We have investigated the morphology of monolayers of closely-packed polystyrene particles irradiated with oxygen ions impinging at normal incidence with respect to the substrate for increasing fluence in a regime in which the electronic stopping power $S_e$ is much higher than the nuclear stopping power $S_n$, the overall stopping power is below $1\frac{\mathrm{keV}}{\mathrm{nm}}$ and the projected range $R_{ion}$ is greater than the particle diameter $d$. To this end, we have characterized the shape of irradiated particles by AFM and developed a procedure based on fitting with quadrics to examine the deformation for increasing ion fluence.

The goal of our study was twofold. First of all, we have investigated ion irradiation in a regime not yet studied for polymer particles, which is of interest to understand particle deformation for practical applications of colloidal self-assembly, but also to get insight into ion irradiation mechanisms. In fact, while silica particles have been largely investigated in both isolated and closely-packed arrangements, studies dedicated to polymer particles are less frequent and focused on different irradiation conditions.

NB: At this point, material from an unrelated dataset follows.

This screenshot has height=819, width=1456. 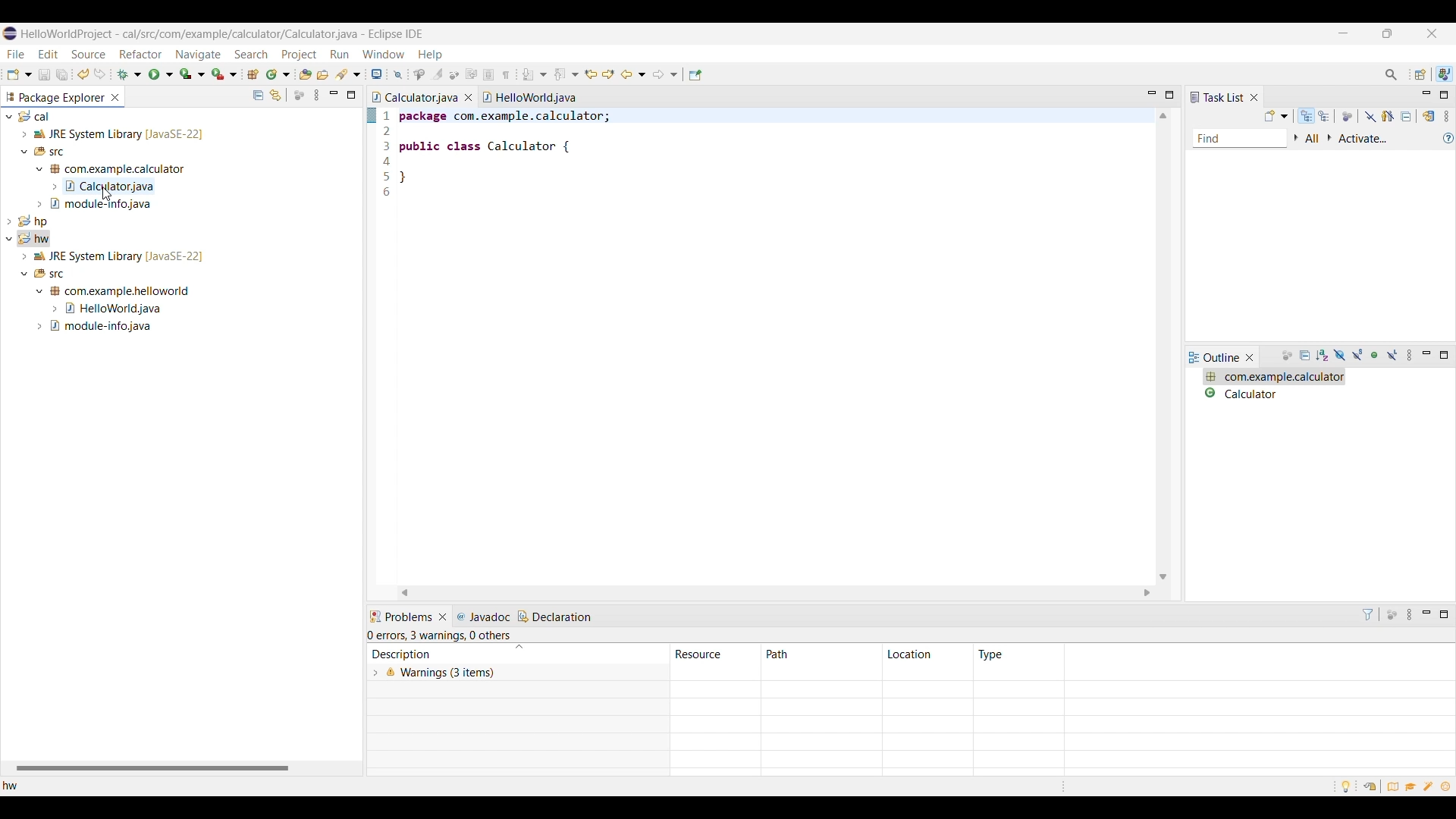 What do you see at coordinates (1406, 116) in the screenshot?
I see `Collapse all` at bounding box center [1406, 116].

Second, we have outlined an investigation approach of colloidal particle deformation based on surface fitting applied to AFM images alternative to SEM analysis adopted in previous works on the ion irradiation of particles.

Concerning the first point, we can conclude that the transformation induced by oxygen ion irradiation in closely packed polystyrene particles for $S_e\gg S_n$ is more complex than the deformation of isolated silica particles in similar conditions. In addition to the deformation into an ellipsoidal shape, volume variation and material redistribution effects related to sputtering, ion-induced chemical modifications and presence of neighbouring particles play a role leading to simultaneous shrinkage and necking. Such effects have been previously observed in polymer particles in a regime in which the nuclear stopping power is non-negligible. Our AFM investigations have cast light on the fact that the morphology of polystyrene particles in this regime is the outcome of multiple concurrent processes.

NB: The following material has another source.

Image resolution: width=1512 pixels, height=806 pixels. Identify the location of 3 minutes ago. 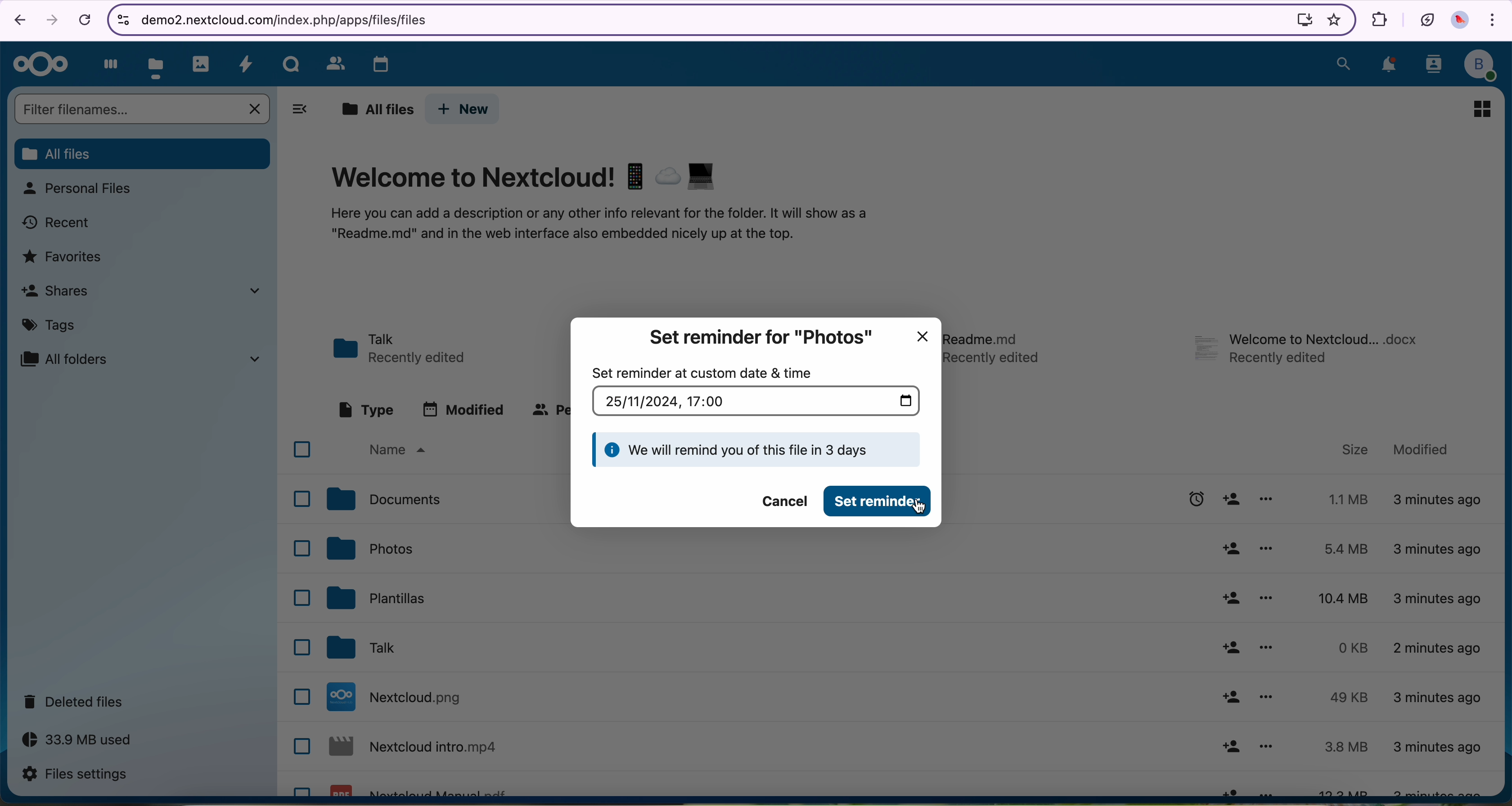
(1437, 748).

As to the second point, the procedure based on AFM measurements and surface fitting is more general in comparison to SEM characterization. In fact, SEM characterization requires the acquisition of images at a proper angle of observation and with specific assumptions on the mechanisms of deformation, which, in general, are not known a priori, with consequent possible inaccuracies in shape characterization. In addition, SEM characterization can become complex and cumbersome if particles are closely-packed. By fitting AFM data with quadrics, we could provide a description of shape evolution with fluence without any preliminary assumption on ellipsoid semi-axes length and orientation. In addition, the procedure can be extended to fitting with different types of curves. Hence, the surface fitting approach applied to AFM images of colloidal particles can give new insight into the morphology of colloidal particles deformed by different techniques, help to understand the mechanisms behind deformation and anticipate possible applications.